[INPUT MATERIAL start]

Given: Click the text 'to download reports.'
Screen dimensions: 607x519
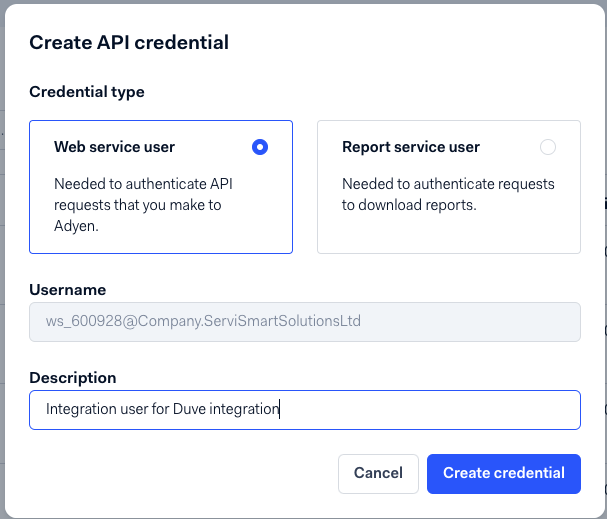Looking at the screenshot, I should pyautogui.click(x=409, y=205).
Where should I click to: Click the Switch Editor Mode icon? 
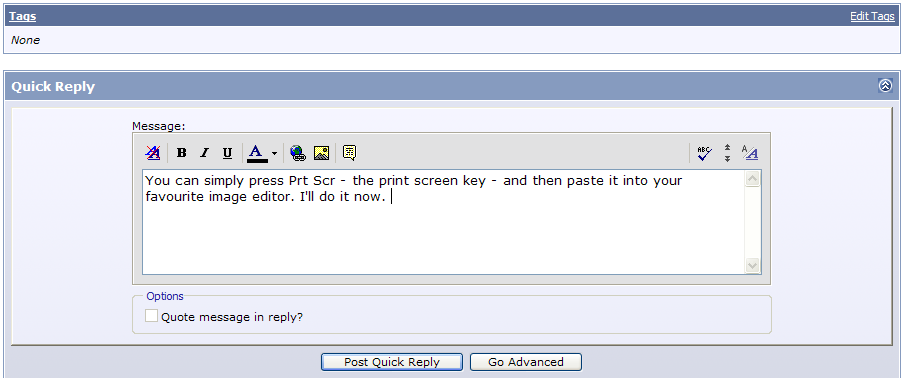coord(749,153)
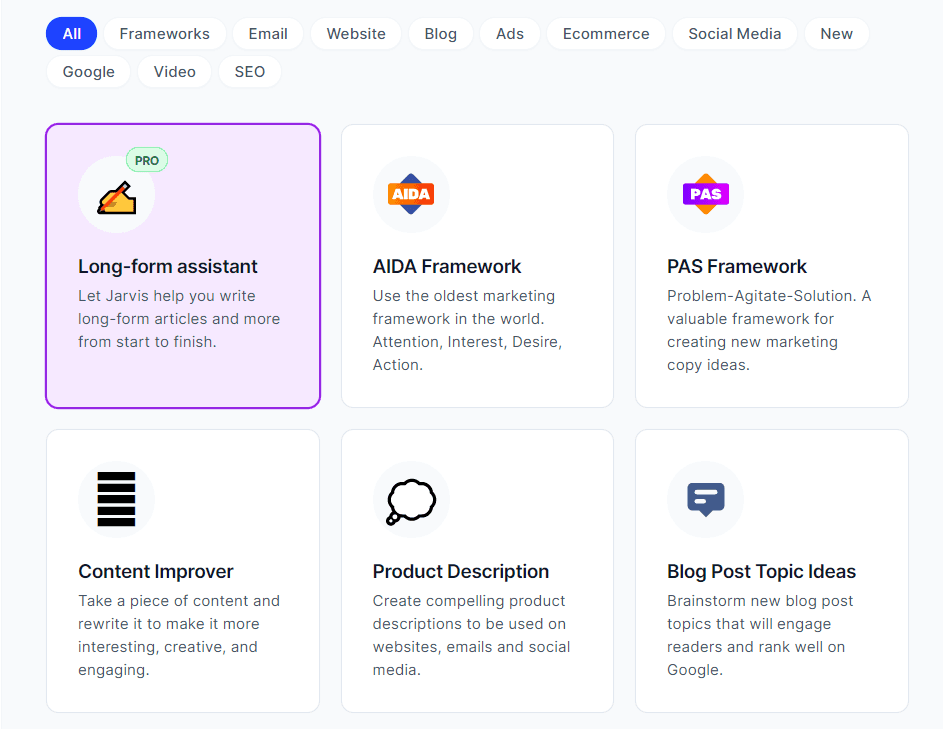Select the PAS Framework badge icon
The height and width of the screenshot is (729, 943).
[x=705, y=194]
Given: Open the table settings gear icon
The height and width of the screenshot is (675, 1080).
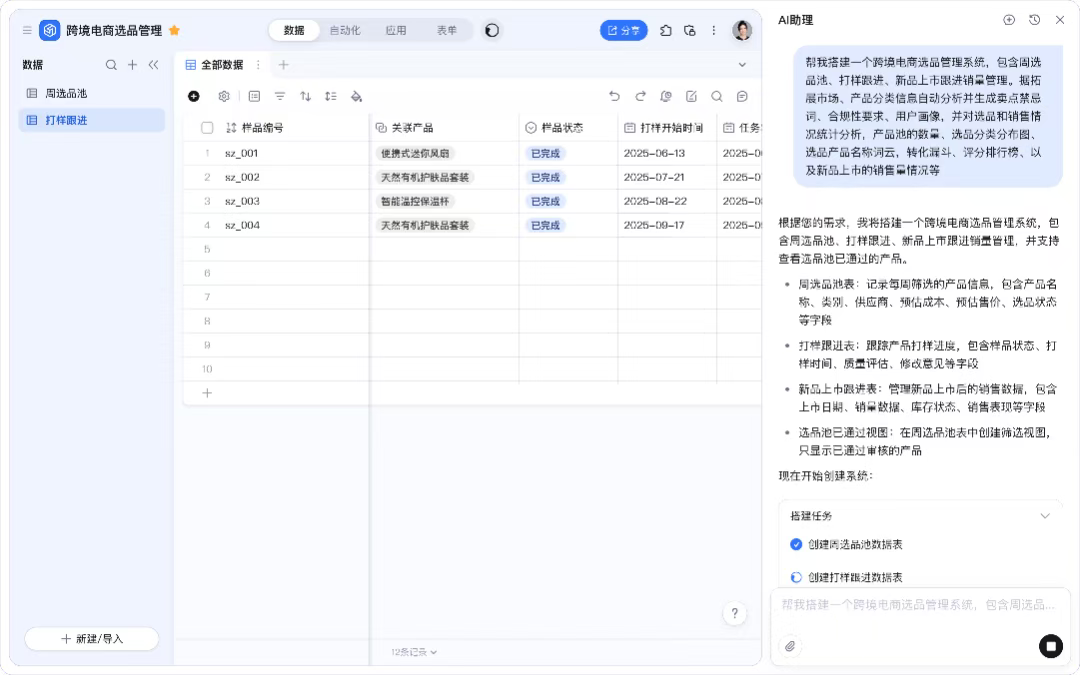Looking at the screenshot, I should [224, 96].
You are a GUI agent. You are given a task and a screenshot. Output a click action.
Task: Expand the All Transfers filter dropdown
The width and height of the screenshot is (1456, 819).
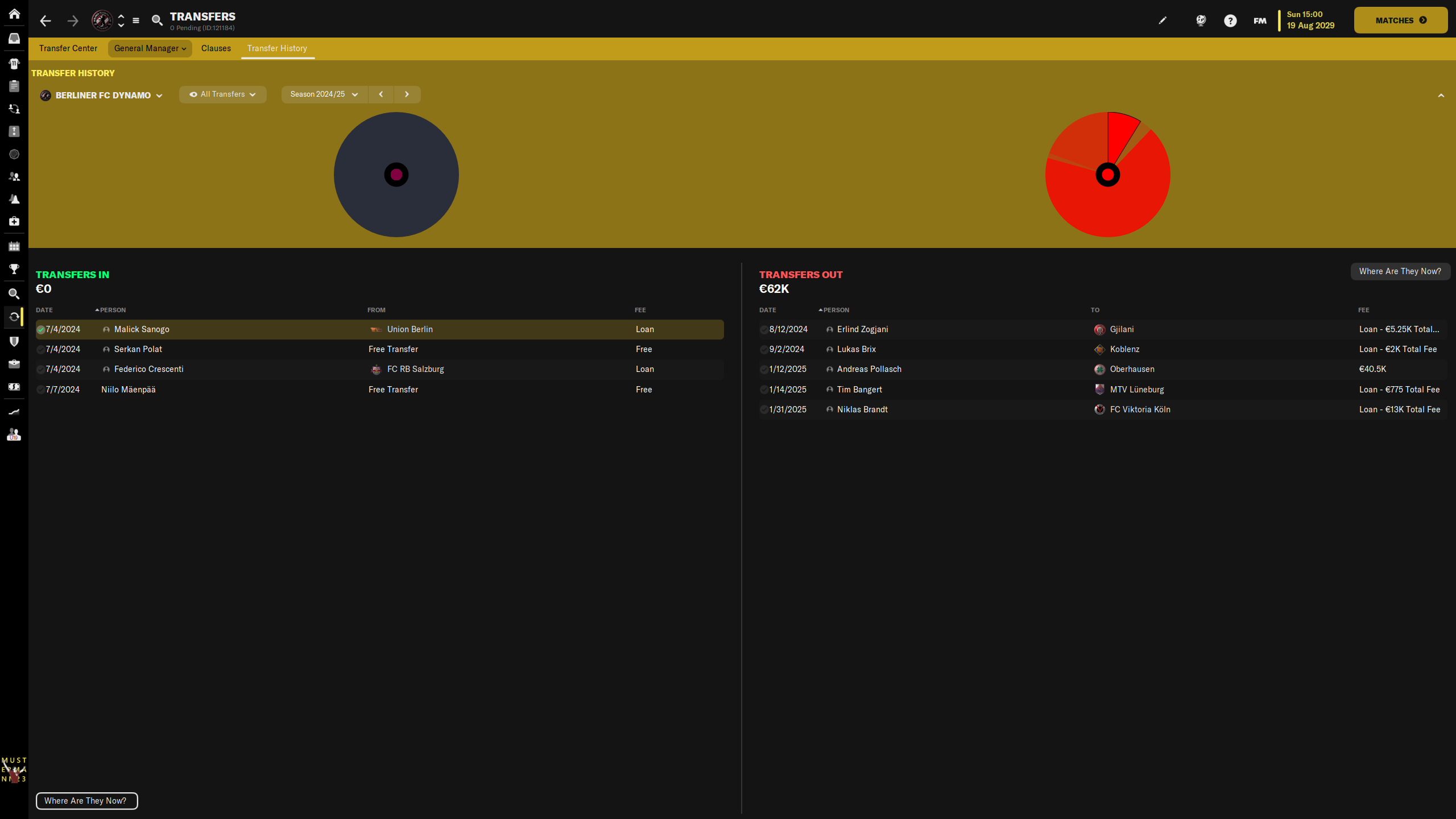point(222,94)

[INPUT MATERIAL end]

Could you rewrite the data from the line containing "Where should I" through the end of the data, replacing "dropdown" with "menu" and keeping everything else the same? Leave the pictures out.

Where should I click to: Click the Switch Editor Mode icon? 
coord(749,153)
Select the PAS Framework badge icon
The height and width of the screenshot is (729, 943).
[x=705, y=194]
Given: Open the table settings gear icon
The height and width of the screenshot is (675, 1080).
Looking at the screenshot, I should [224, 96].
You are a GUI agent. You are given a task and a screenshot. Output a click action.
Task: Expand the All Transfers filter menu
The width and height of the screenshot is (1456, 819).
point(222,94)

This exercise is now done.